[Opening EXERCISE TEXT section]

After a two-month closure due to the coronavirus pandemic, Montana’s Glacier National Park reopened its gates to visitors in early June. However, the neighboring Blackfeet Nation made an agreement with the National Park Service to keep the eastern entrances to Glacier closed for the rest of the tourist season in an effort to protect its residents from the state’s recent rise in coronavirus cases.
The Rocky Mountains intersect Glacier National Park from north to south, so access to the park is only possible from entrances on the western or eastern sides. The Blackfeet Reservation lies east of the park, and normally tourism traffic can pass directly through the reservation. However, the vote by the tribe’s Business Council to ban traffic through these eastern entrances resulted in an overcrowding of visitors on the park’s western side.

[Closing EXERCISE TEXT section]
[Opening GIVEN DATA section]

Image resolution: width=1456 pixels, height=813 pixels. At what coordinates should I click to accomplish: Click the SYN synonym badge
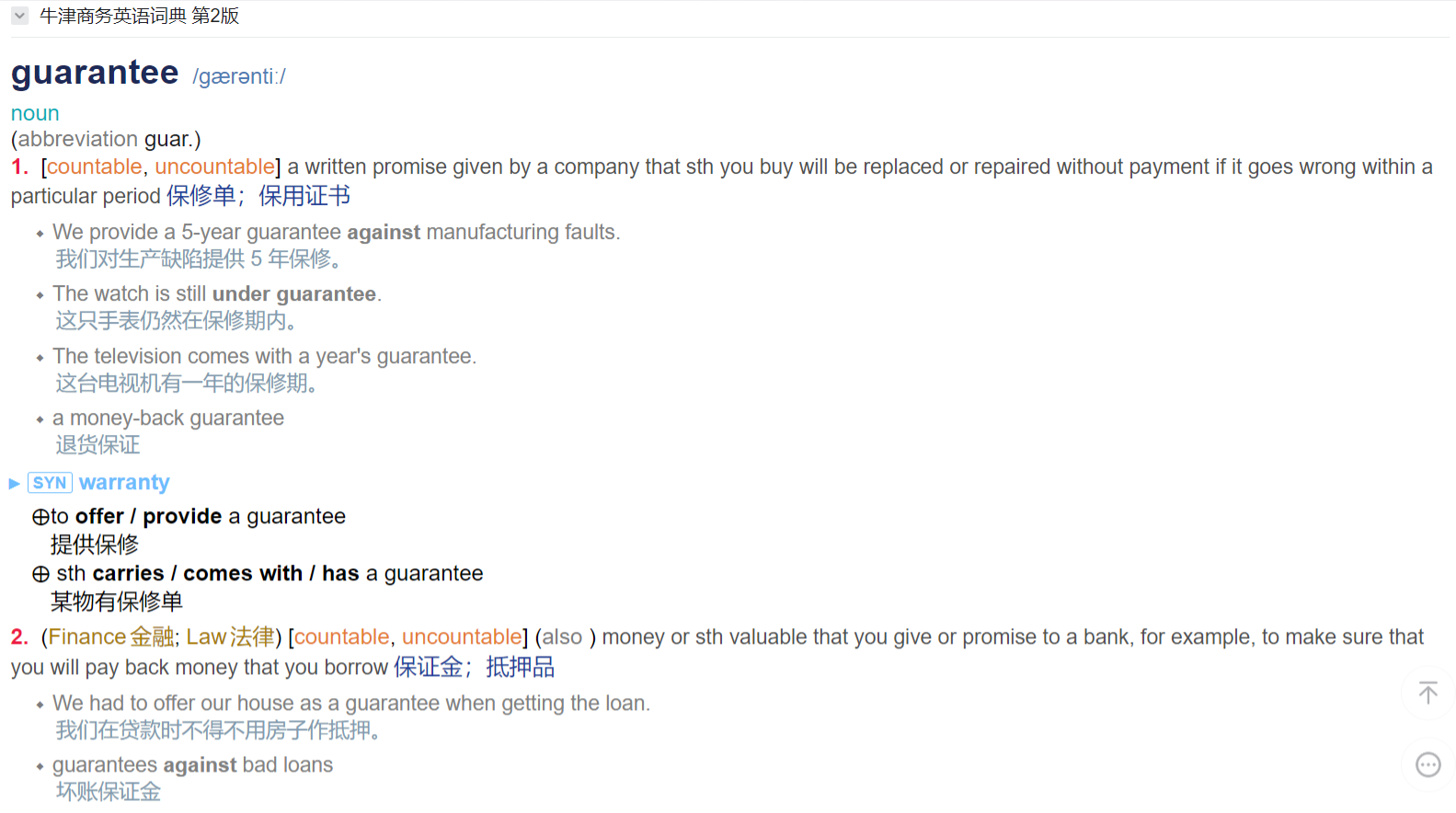tap(50, 483)
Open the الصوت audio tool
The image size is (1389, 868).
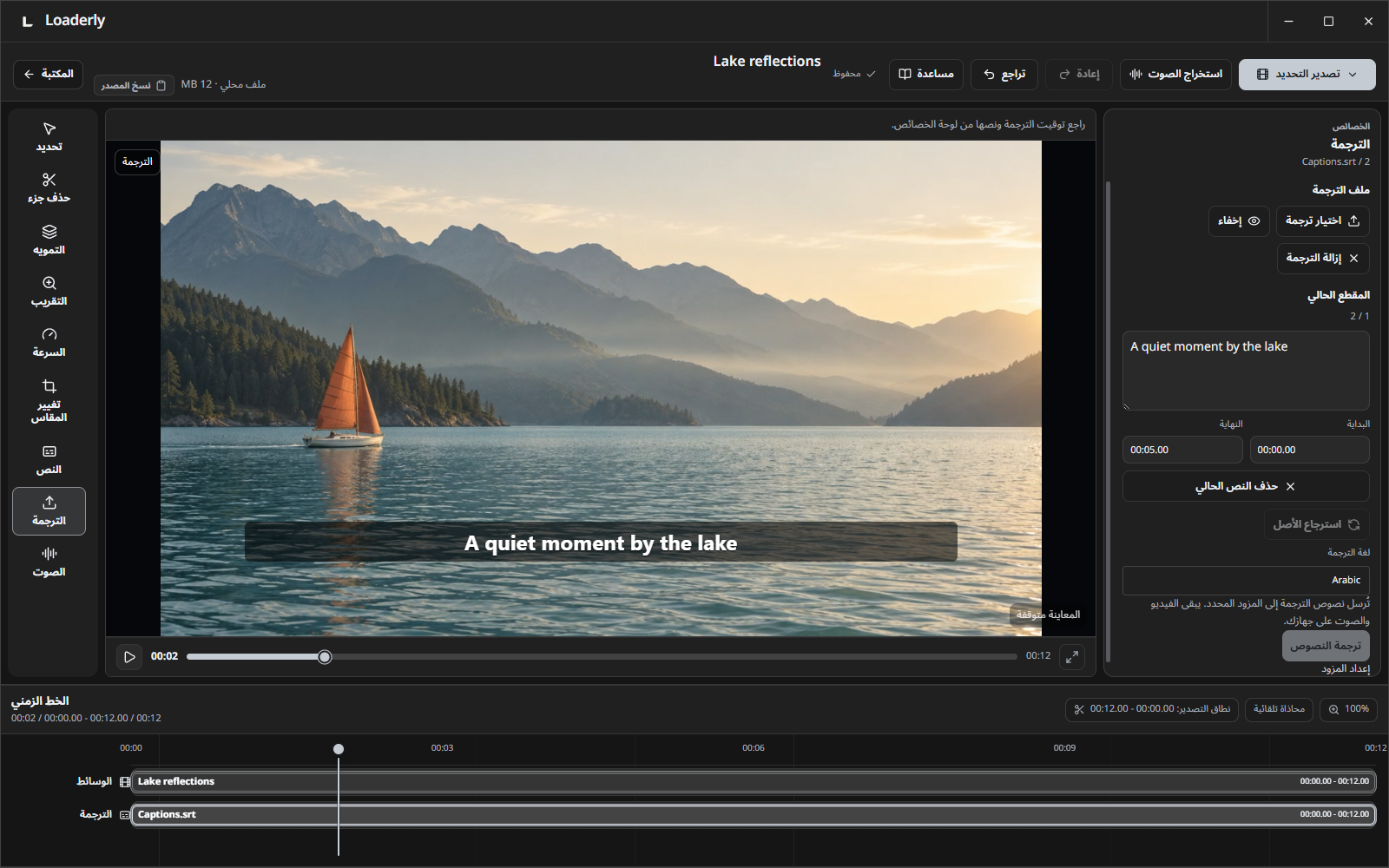pos(49,562)
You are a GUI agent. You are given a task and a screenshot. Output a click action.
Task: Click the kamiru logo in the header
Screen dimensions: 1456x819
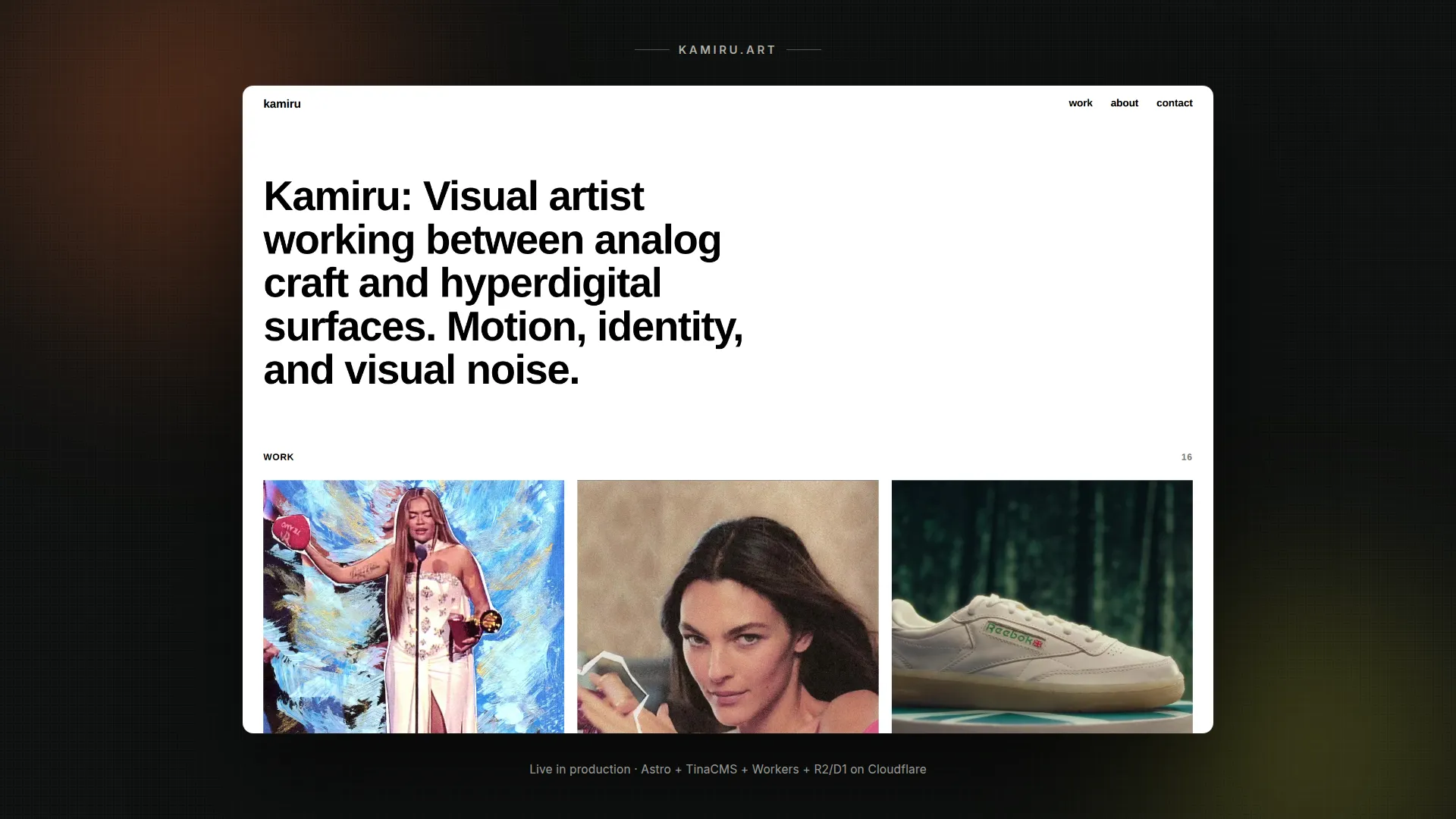[x=282, y=104]
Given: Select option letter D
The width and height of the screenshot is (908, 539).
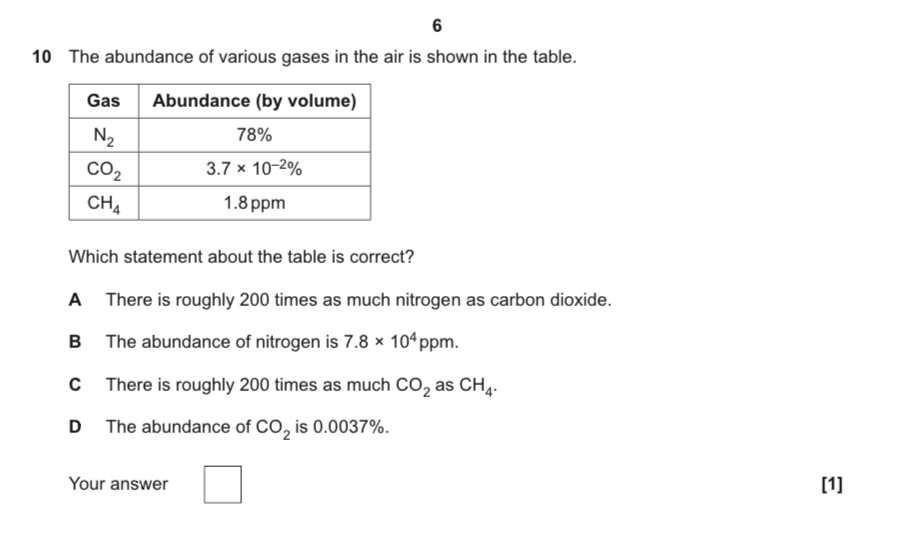Looking at the screenshot, I should (x=75, y=427).
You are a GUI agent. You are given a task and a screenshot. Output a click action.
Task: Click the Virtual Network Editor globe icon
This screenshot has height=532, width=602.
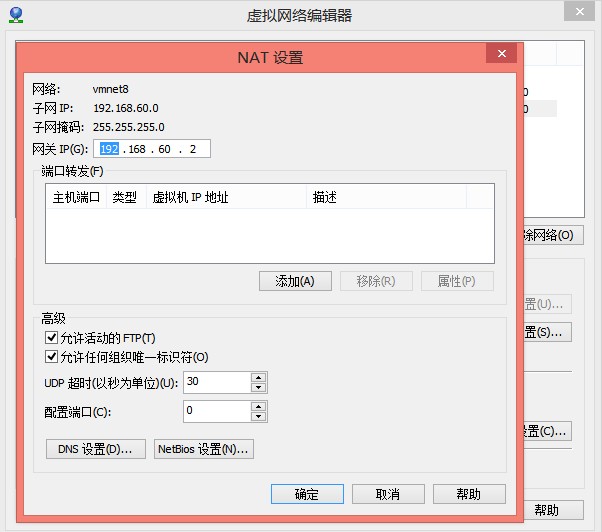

[Closing GIVEN DATA section]

*ASSIGNMENT*.
Please continue the text on the closure of Glacier National Park's eastern entrances, starting right after its final sentence.

*ANSWER BOX*.
The Blackfeet and Kootenai Native American tribes first inhabited the 1.5 million acres that would become Glacier National Park. Though it retains most of its original native plant and animal species, its active glaciers have diminished in number from 150 to 26 over the past 70 years, and scientists estimate that the rest will disappear by 2030 if our current climate conditions continue. But visitors may just have to wait until next year to view some of them —including the Old Sun Glacier, named after the great sun priest ‘Naato’saapi,’ or ‘Old Sun,’ of the Blackfeet Nation.
While national park rangers manage the high volume of traffic on the western side of the park, Blackfeet crews patrol the roads that run through their reservation, keeping all outside traffic moving through and allowing non-residents to stop only for gas, and only if they are wearing masks and gloves. On July 15, the Blackfeet Covid-19 Incident Command posted a poll in which 80 percent of its people voted to set up checkpoints at the entrances of the reservation.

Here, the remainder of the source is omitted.